Diddy’s role as a consummate hip hop producer could be heard on “Naughty By Nature”, where Burna Boy both featured the group and flipped their 1999 hit record “Jamboree”. The malleability of Burna Boy and the musical brilliance of Diddy resulted in the packaging of nostalgia in a refreshing way.

At 29, Burna Boy knows enough about life – its ups, downs, failures, success, losses and wins. He has also realized how his petulant actions, mostly borne out of youthful exuberance had impacted his life and career. The lessons have coalesced to shape his consciousness. And, on the bubbly afro-dancehall “No Fit Vex”, he prods into some of these themes, crooning empathetically “life e no easy, my brother/you dey find your own/I dey find my own”. Burna continues to dig into the theme of self-worth with regards to his chosen career on “23”, where he draws a parallel between himself and the basketball great, Michael Jordan. The mellow bop with its soulful charm naturally put you in the mood to sing along to the catchy hook (“music make me feel like I be Jordan”) and step to the inviting groove.

“Time Flies” and “Monsters You Made Me” belong to the paragon of great music, along with the aforementioned “23”. While the East African supergroup Sauti Sol lend their voice to the Sade “Sweetest Taboo” sampled record about the fleeting nature of time (“time flies like a thief in the night/We all got a story to write/So, darling jump in the ride/Before the train is gone”), Coldplay’s Chris Martin elevate the appeal of “Monsters You Made Me”, the politically charged track of the album.

Sampling Michael Jackson’s “Dirty Diana”, Fela Kuti’s take on the state of Nigerian politics serves as a harbinger to what was to unfold. The two artists, though different in terms of genres, are politically conscious individuals. The reaction of people to the song is, therefore, unsurprising. Chris Martins’ croon: “Calling me a monster/calling us fake/ No way” serves as the curtain-raiser to this political perforation of the Nigerian situation.
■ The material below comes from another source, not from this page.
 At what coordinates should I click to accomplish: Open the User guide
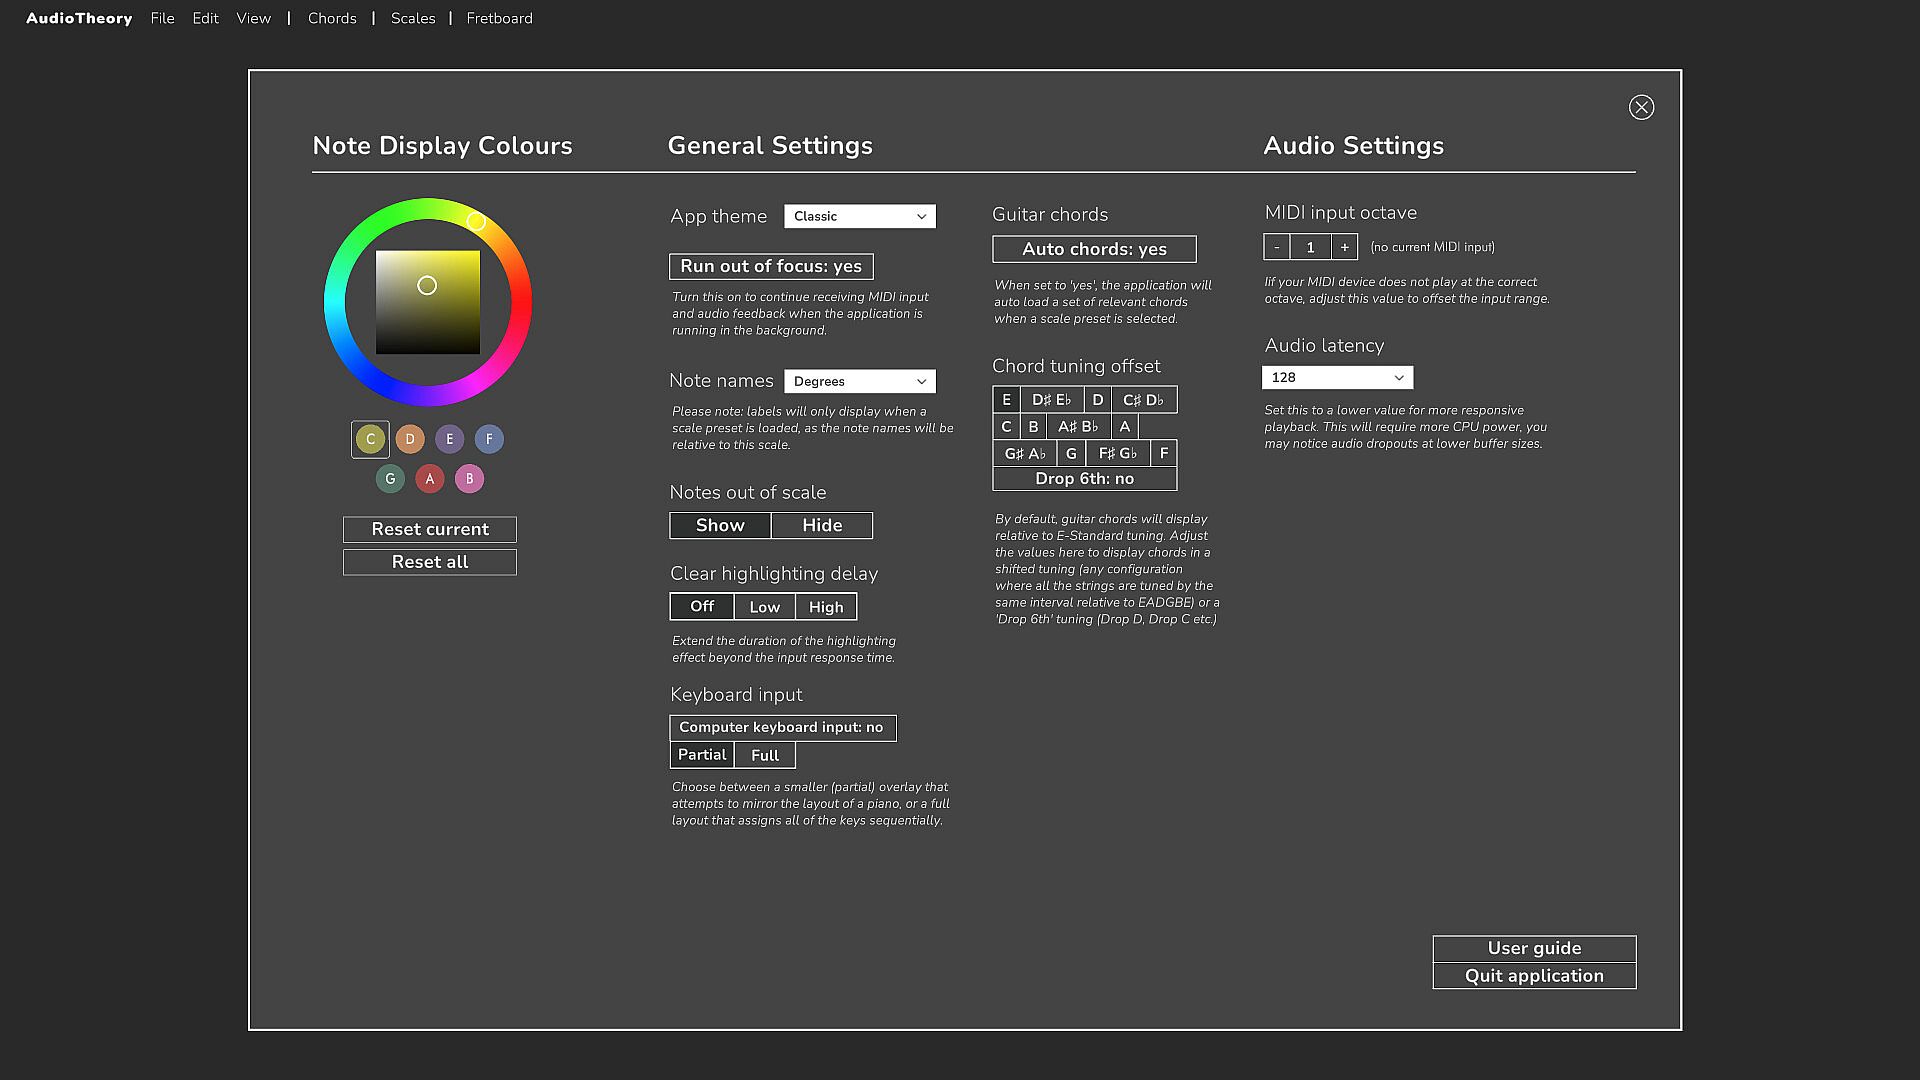(1534, 948)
The lumbering reggae feel on the production, along with the no-hold bars delivery of Burna Boy about colonialism, corruption and effects on Nigeria’s development,and Chris Martin’s vocal touch contributes to making “Monsters You Made Me” one of the essential records of the album. (Don’t forget the importance of Ama Ata Aidoo’s culled interview to the overarching theme of the song).

The afrobeats intoned “Wettin Dey Sup” is a snapshot into life on the streets of his home region of Port Harcourt; an ethos that has shaped Burna Boy’s own mentality. “Real Life” featuring Stormzy on hook duties flips T-Pain’s 2005 hit single “I’m Sprung”. Closing “Twice As Tall” is the Jae5 produced “Bank On It”, a cautionary tale about the unpredictability of life. Hearing Burna sing: “Life is sweet when the sun up/Like the trees in the summer/When the seas are troubled/Then, we all need someone” sounds like a prayer.
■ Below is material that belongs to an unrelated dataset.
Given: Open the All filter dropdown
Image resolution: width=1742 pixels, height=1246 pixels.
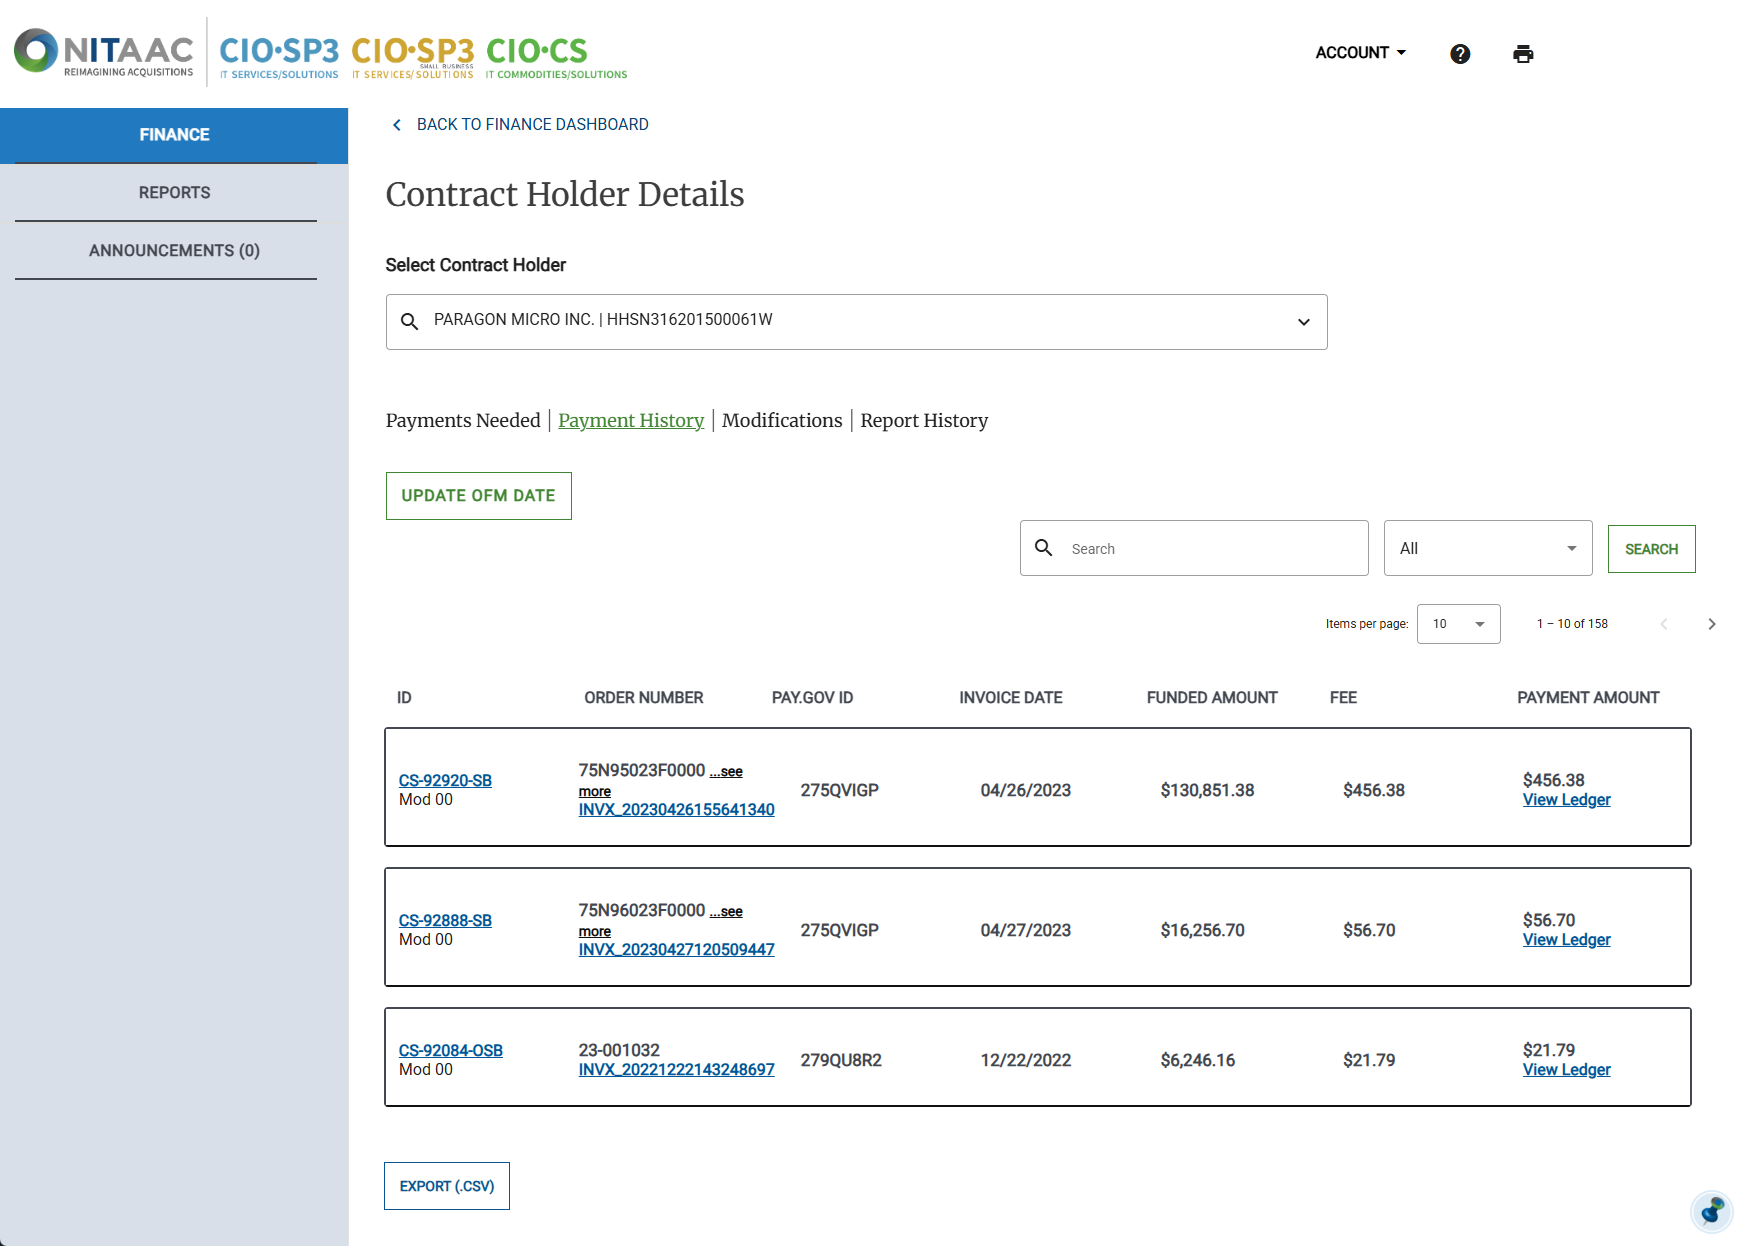Looking at the screenshot, I should [1487, 548].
“Twice As Tall” has already been touted as a Grammy contender, his second attempt towards winning the golden saxophone trophy. You can see that in both the sonic direction – more polished to suit the palate of a western audience- and the features, both the guest artists and producers, including the executive producer, Diddy. Burna Boy has succeeded in finding the right balance between afrobeats and western pop aesthetics, a quality that has eluded many of his African pop contemporaries. His musical malleability, where he could ride the afrobeats wave and the western styled genres contributed to making the album a delightful listen. These form some of the positives of the album.
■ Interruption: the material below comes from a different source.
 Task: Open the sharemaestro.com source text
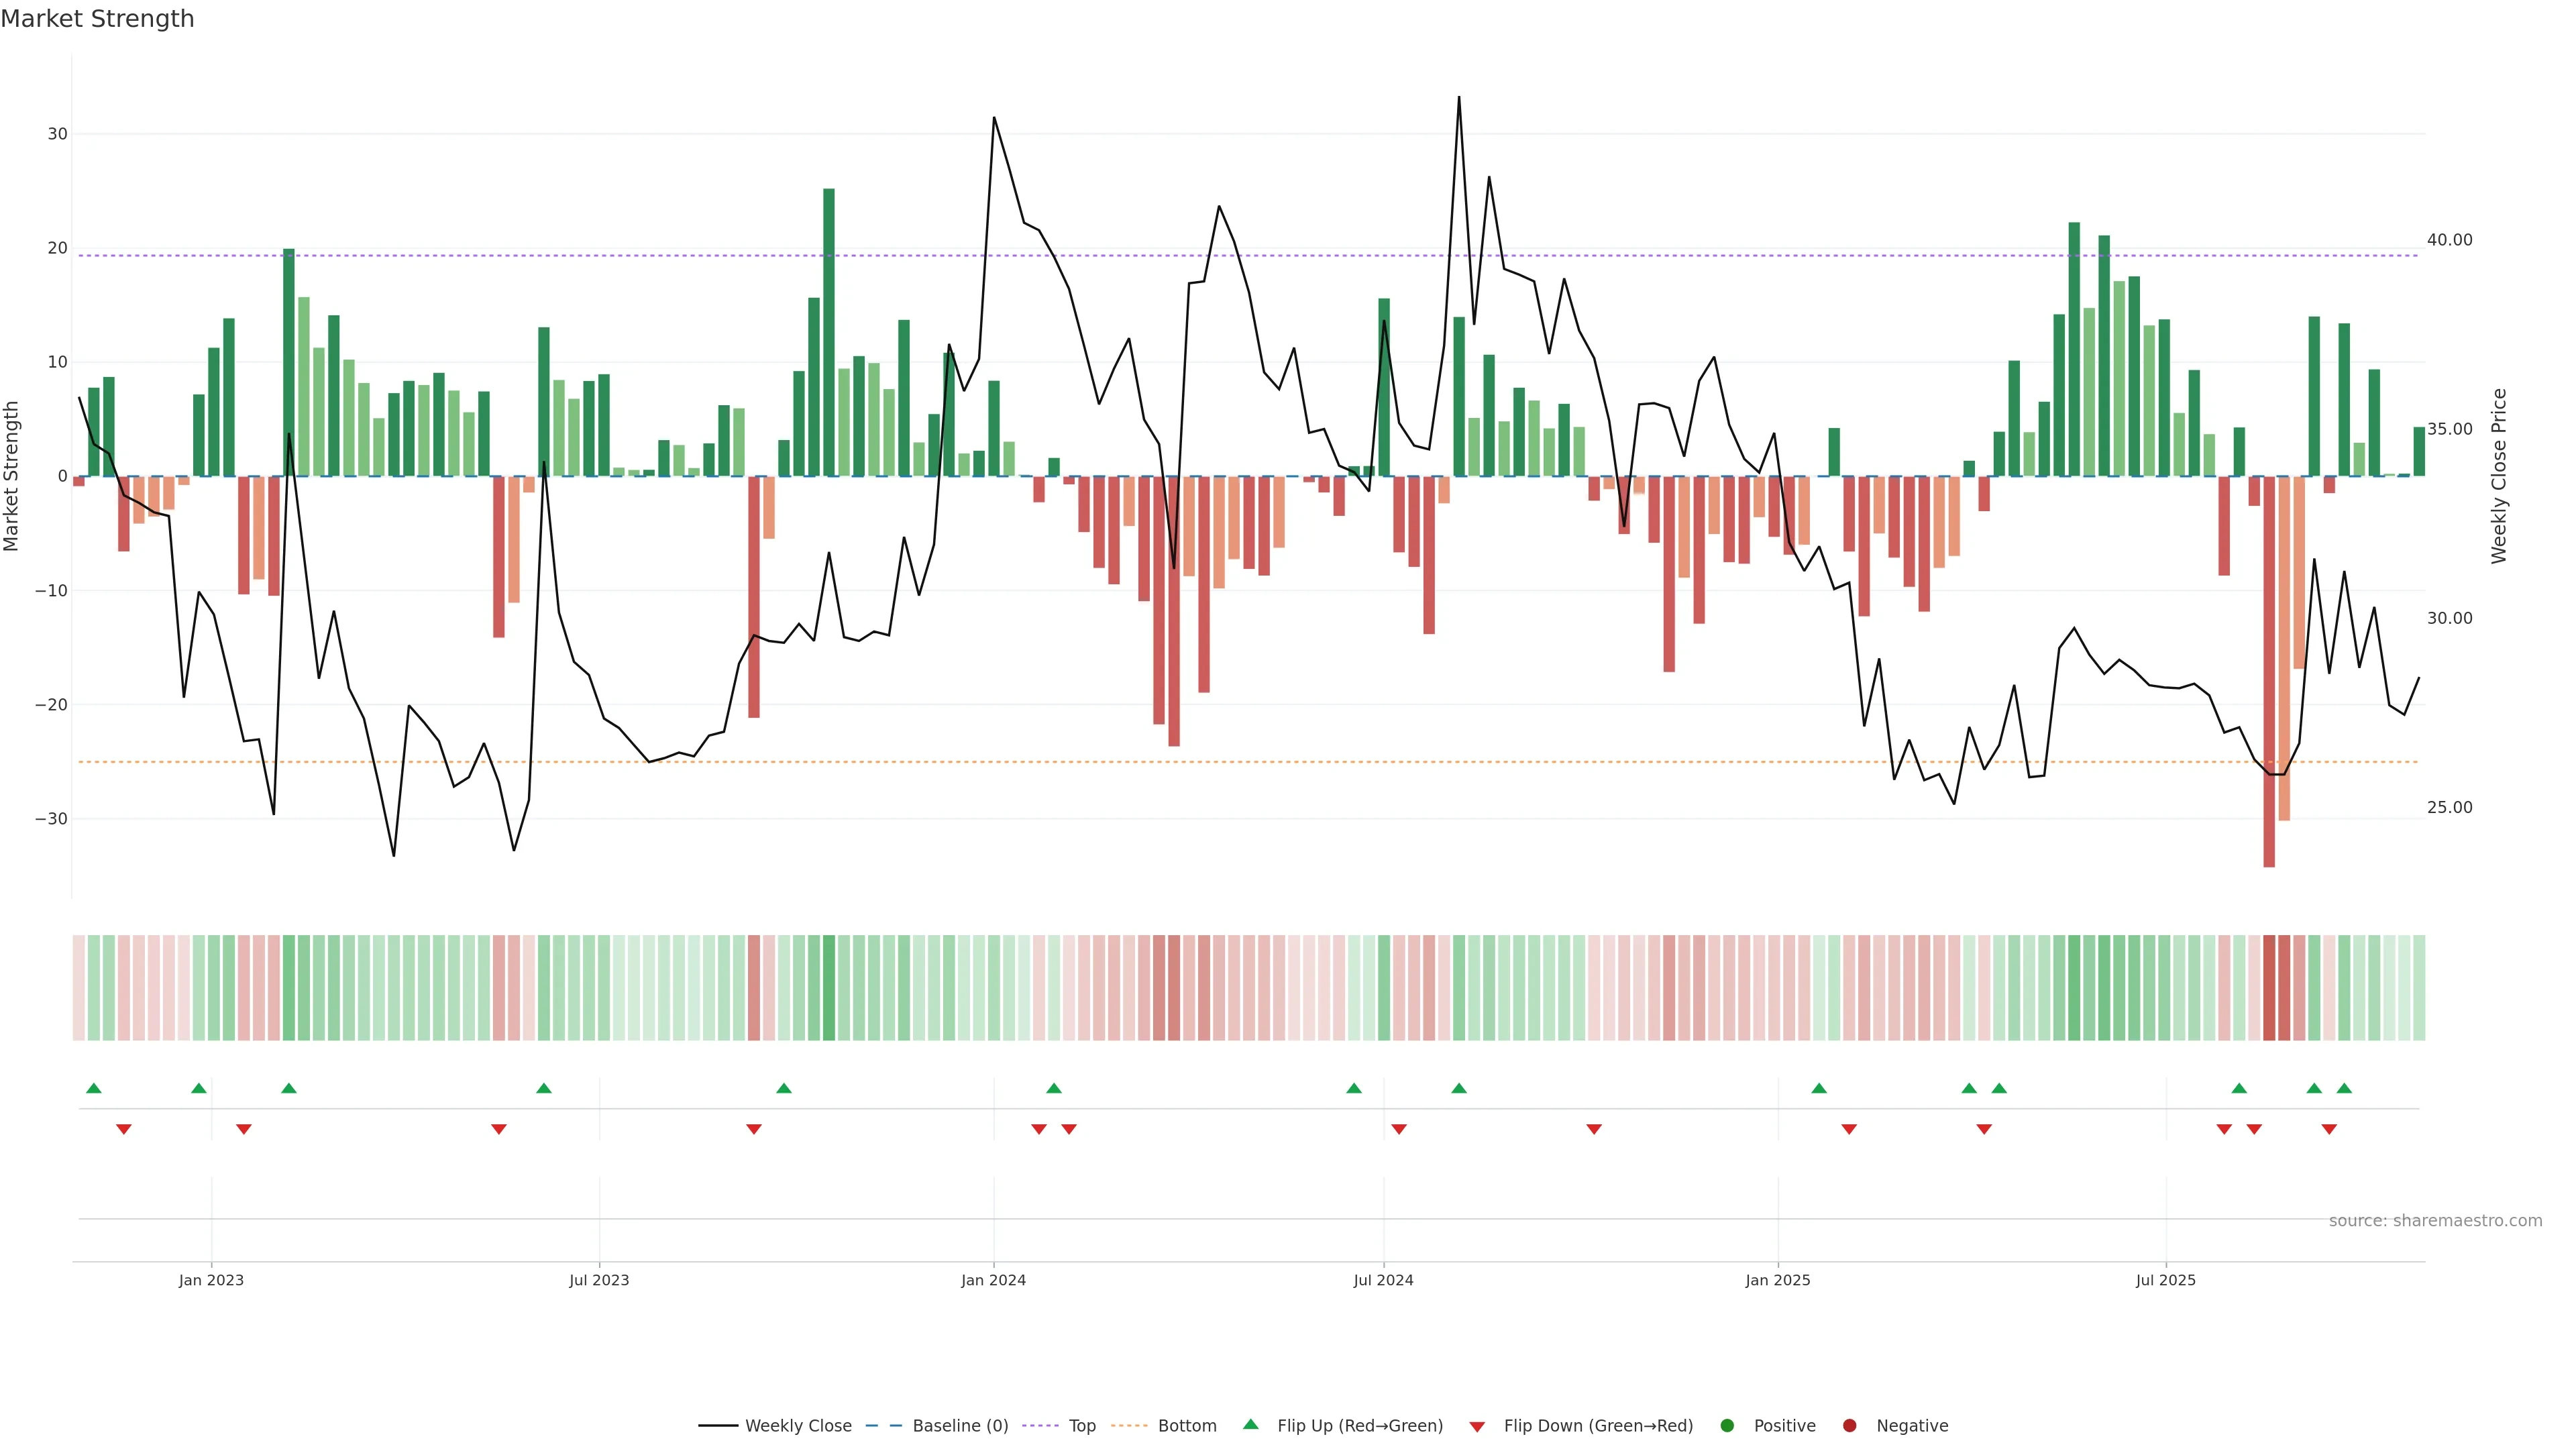(2435, 1220)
Burna Boy surprisingly gave us a bit more about himself on this album- his background and its influence on his career (Level Up, Wettin Dey Sup, Bank On It), his political views on “Monsters You Made Me”. And, as he indicates on ” Way Too Big”: “You say you wan try/Oya, do am if e easy/Your back and spinal chord go break/If you carry my weight”. This is not a brag. Rather, a statement of fact. Who else in today’s African pop culture is more recognized and achieved all that Burna Boy has in a three year period?.